Proximal Policy Optimisation (PPO) improves on vanilla REINFORCE with:

1. **Clipped surrogate objective** -- prevents the policy from changing too much:
   $$L^{\text{CLIP}} = \mathbb{E}_t\left[\min\left(r_t(\theta) \hat{A}_t,\; \text{clip}(r_t(\theta), 1-\epsilon, 1+\epsilon)\hat{A}_t\right)\right]$$
   where $r_t(\theta) = \frac{\pi_\theta(a_t|s_t)}{\pi_{\theta_{\text{old}}}(a_t|s_t)}$

2. **Generalised Advantage Estimation (GAE)** -- a biased but lower-variance advantage:
   $$\hat{A}_t^{\text{GAE}} = \sum_{l=0}^{T-t-1} (\gamma\lambda)^l \delta_{t+l}, \quad \delta_t = r_t + \gamma V(s_{t+1}) - V(s_t)$$

3. **Value function** -- a critic that estimates the expected return from each state.

4. **Multiple minibatch epochs** over the same rollout data.

In [None]:
# ---------------------------------------------------------------------------
# 3a.
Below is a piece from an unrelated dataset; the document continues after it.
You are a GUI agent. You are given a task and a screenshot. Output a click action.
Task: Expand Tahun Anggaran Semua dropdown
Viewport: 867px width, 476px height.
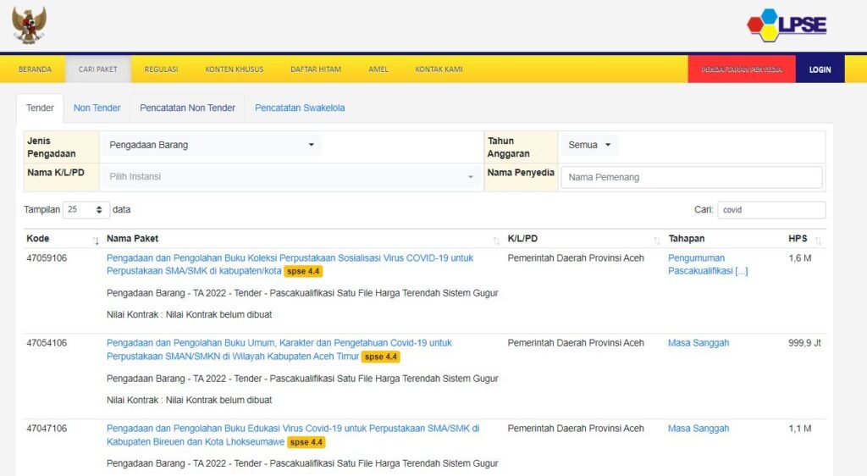coord(589,145)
Value Network (Critic)
# ---------------------------------------------------------------------------
class ValueHead(nn.Module):
    """Scalar value head on top of the transformer backbone.
    Shares the backbone with the policy but has a separate linear head."""

    def __init__(self, d_model: int = 128):
        super().__init__()
        self.head = nn.Sequential(
            nn.Linear(d_model, d_model),
            nn.Tanh(),
            nn.Linear(d_model, 1),
        )

    def forward(self, hidden_states: torch.Tensor) -> torch.Tensor:
        """hidden_states: (B, T, d_model) -> values: (B, T)"""
        return self.head(hidden_states).squeeze(-1)


class ActorCritic(nn.Module):
    """Wraps TinyGPT2 (actor) and a ValueHead (critic)."""

    def __init__(self, vocab_size: int, d_model: int = 128, **kwargs):
        super().__init__()
        self.backbone = TinyGPT2(vocab_size, d_model=d_model, **kwargs)
        self.value_head = ValueHead(d_model)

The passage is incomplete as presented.